## Exercise directions:
Reproduce, please, the line that holds "1025x485 pixels." and all later lines through the end of the entries below, exactly; omit pictures.

## Material provided:
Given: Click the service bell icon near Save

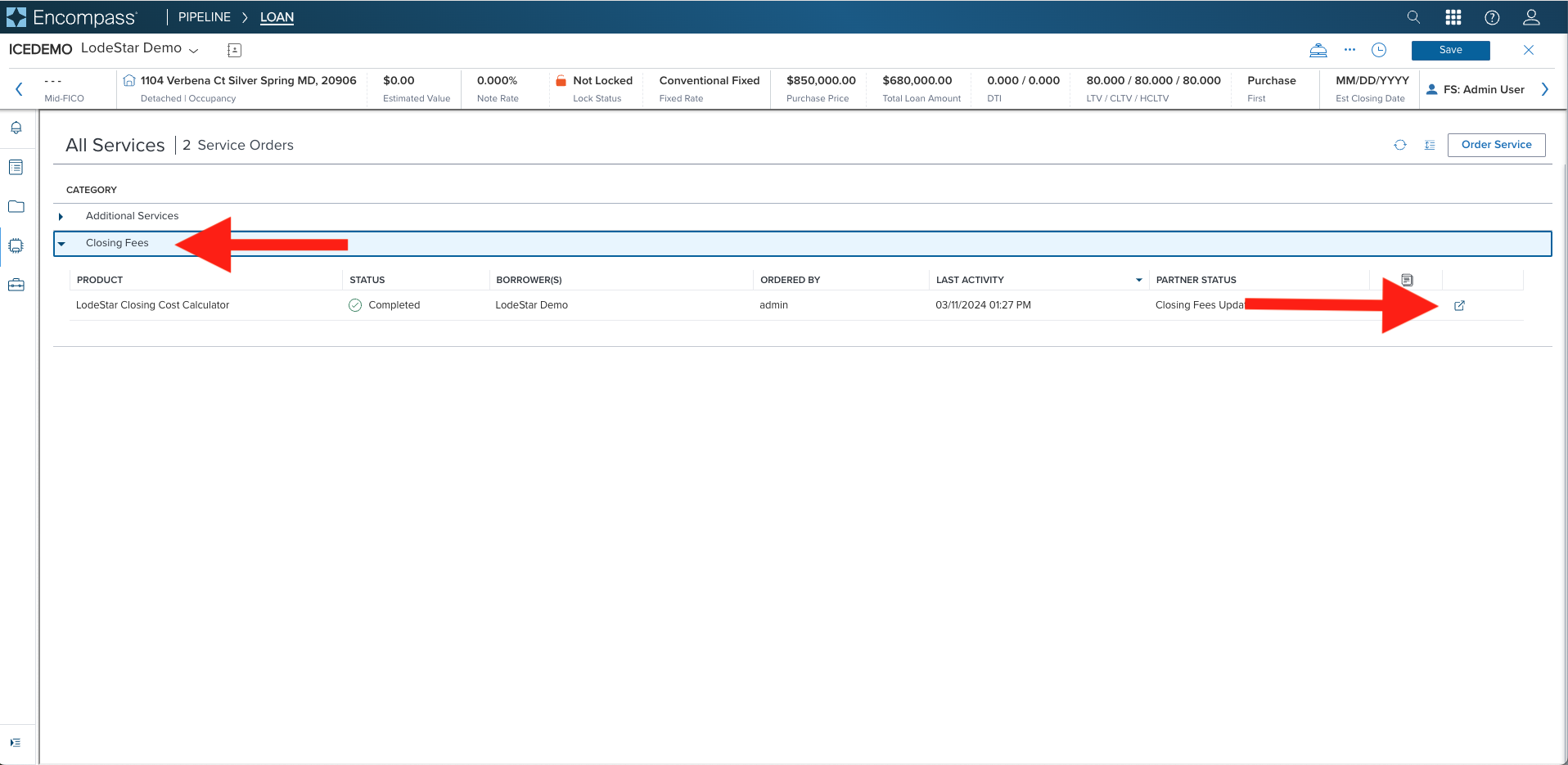Looking at the screenshot, I should pos(1318,50).
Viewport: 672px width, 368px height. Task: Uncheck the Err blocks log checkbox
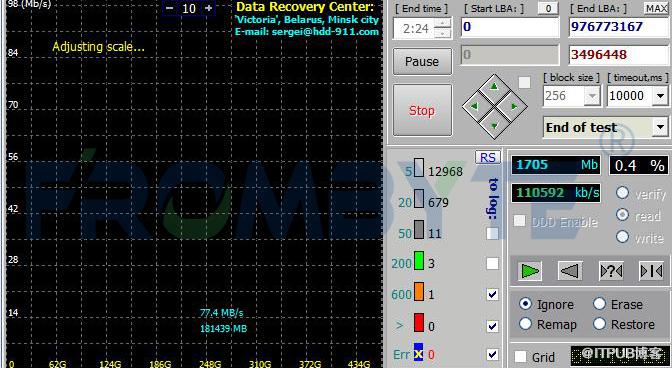(x=493, y=354)
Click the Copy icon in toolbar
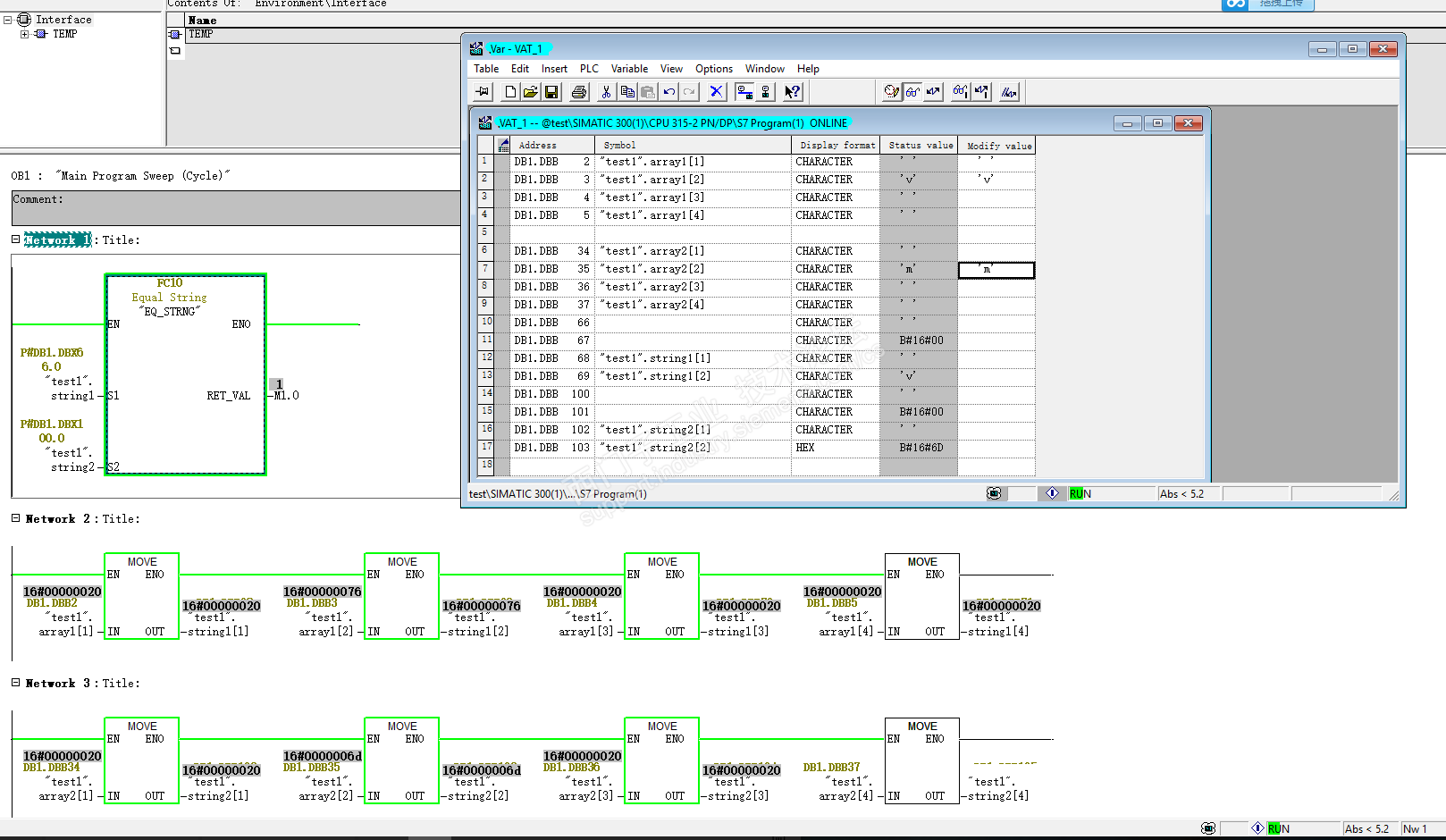Screen dimensions: 1446x840 click(x=627, y=92)
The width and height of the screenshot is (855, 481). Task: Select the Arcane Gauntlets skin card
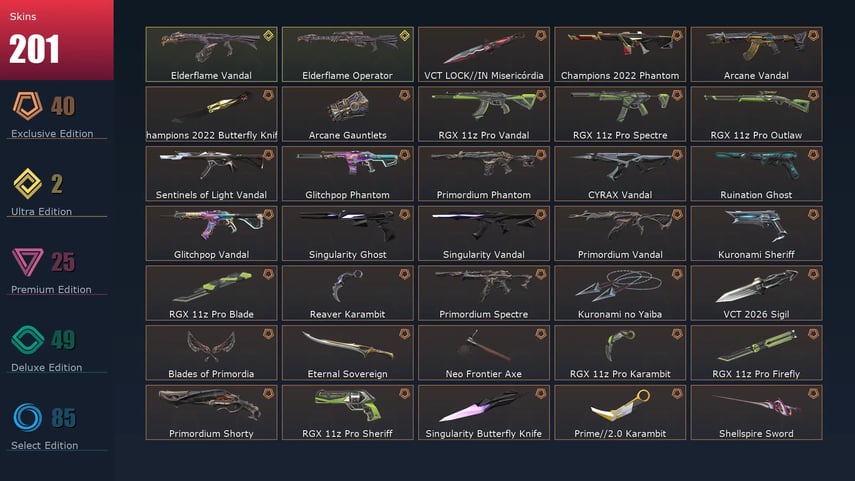pyautogui.click(x=347, y=114)
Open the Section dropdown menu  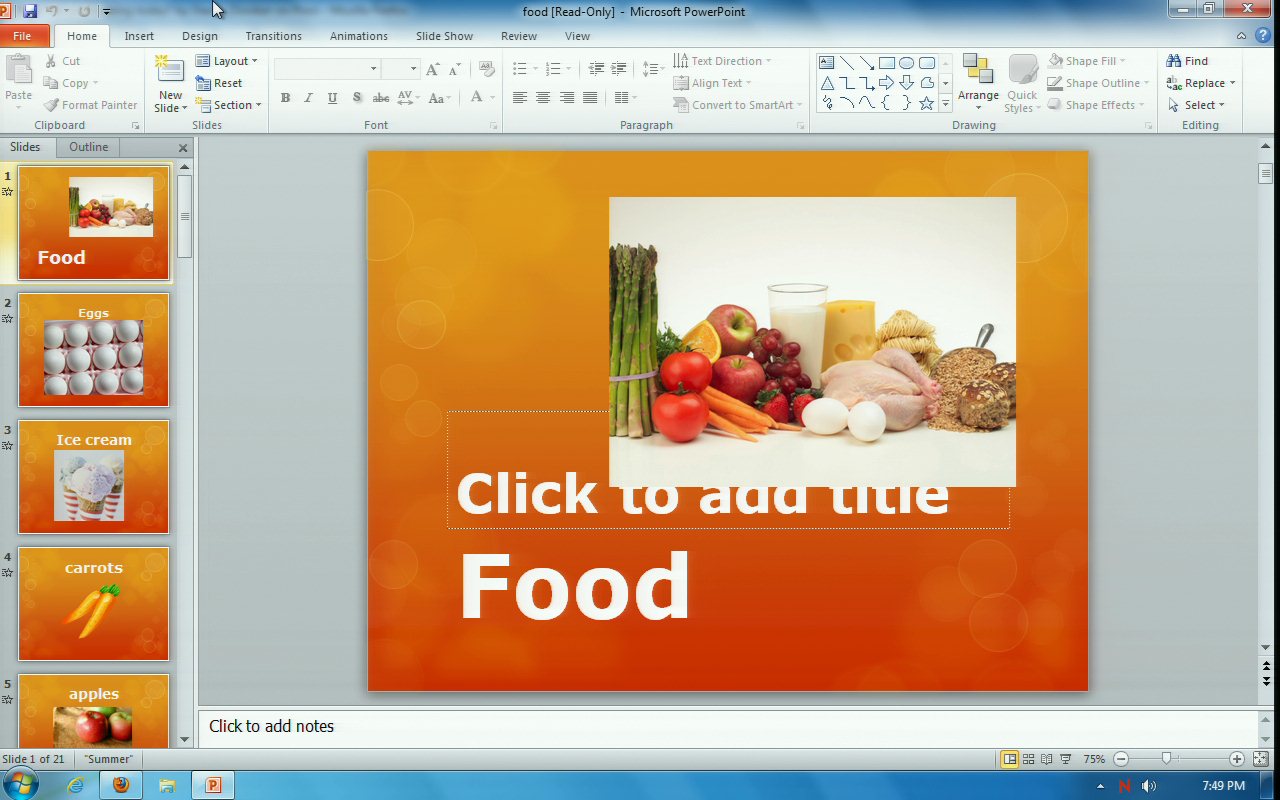[229, 105]
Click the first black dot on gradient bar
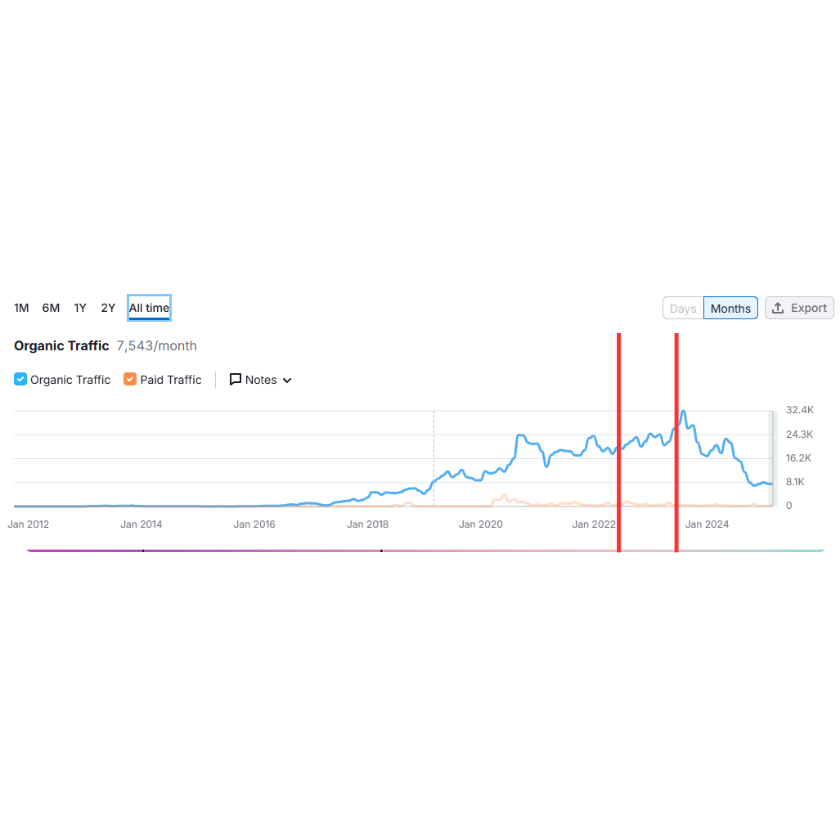The width and height of the screenshot is (840, 840). pos(143,551)
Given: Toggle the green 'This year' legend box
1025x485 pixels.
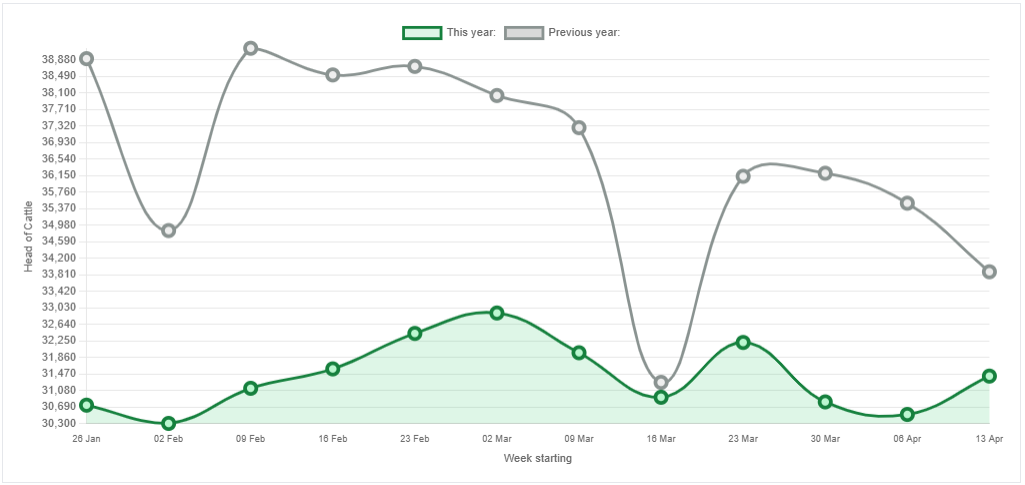Looking at the screenshot, I should (x=421, y=33).
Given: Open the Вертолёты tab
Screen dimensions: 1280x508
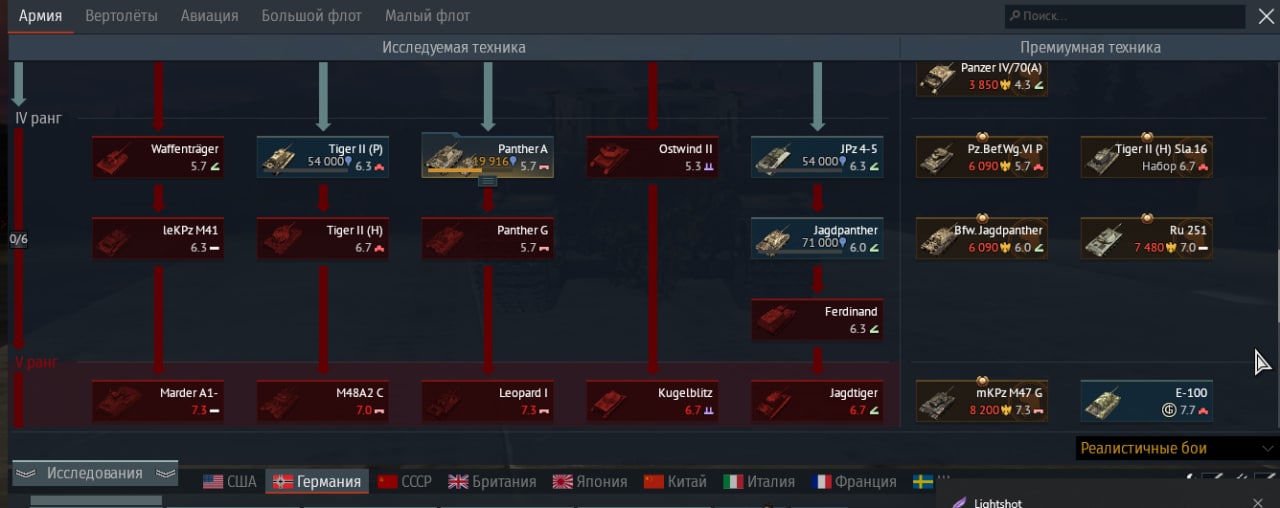Looking at the screenshot, I should (x=121, y=16).
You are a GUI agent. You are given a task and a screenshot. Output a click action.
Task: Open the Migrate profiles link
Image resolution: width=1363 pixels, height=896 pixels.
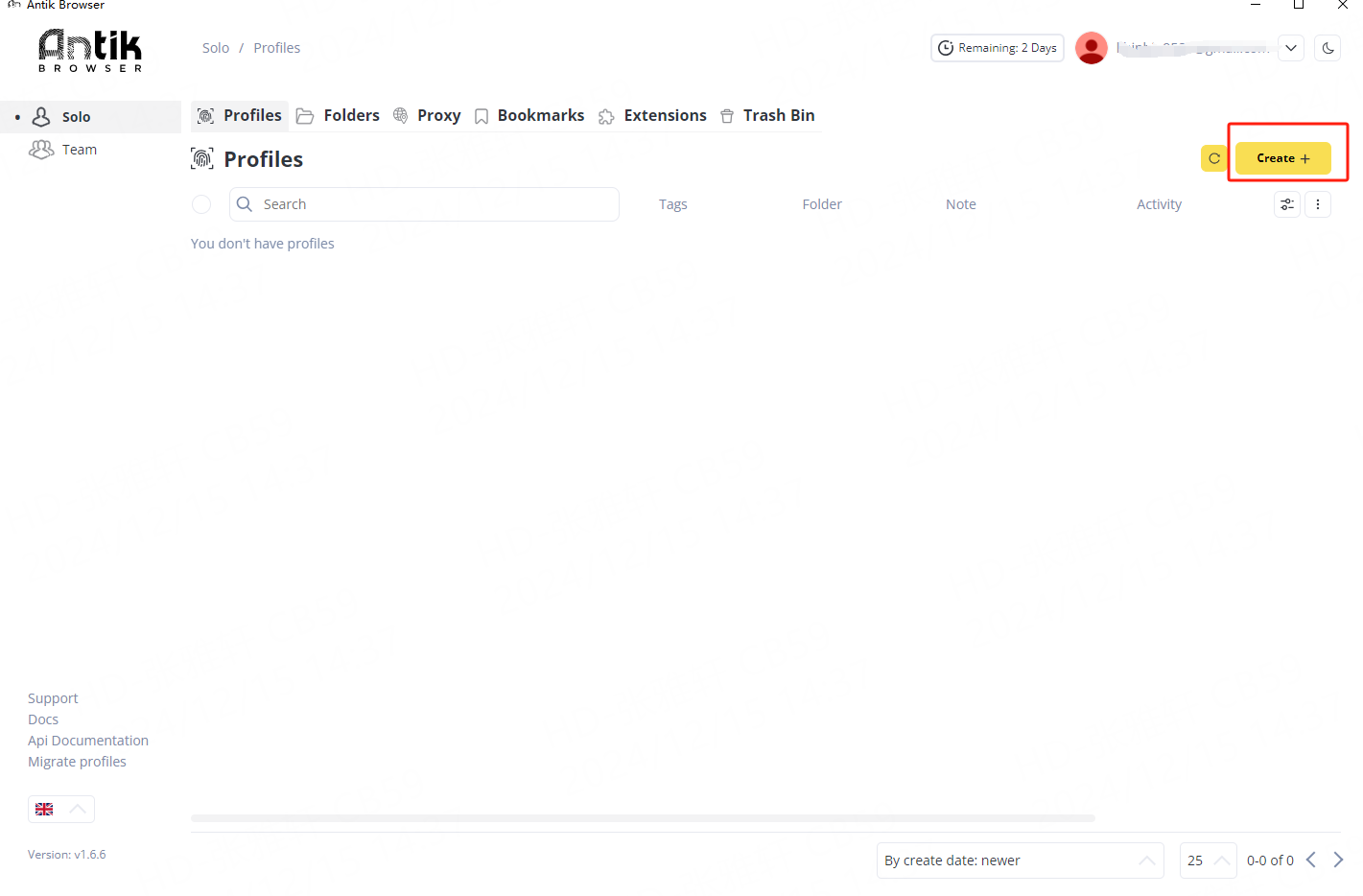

## Solution:
1025x485 pixels.
Looking at the screenshot, I should (x=421, y=33).
Given: Open the Вертолёты tab
Screen dimensions: 1280x508
Looking at the screenshot, I should (x=121, y=16).
You are a GUI agent. You are given a task and a screenshot. Output a click action.
Task: Open the Migrate profiles link
Image resolution: width=1363 pixels, height=896 pixels.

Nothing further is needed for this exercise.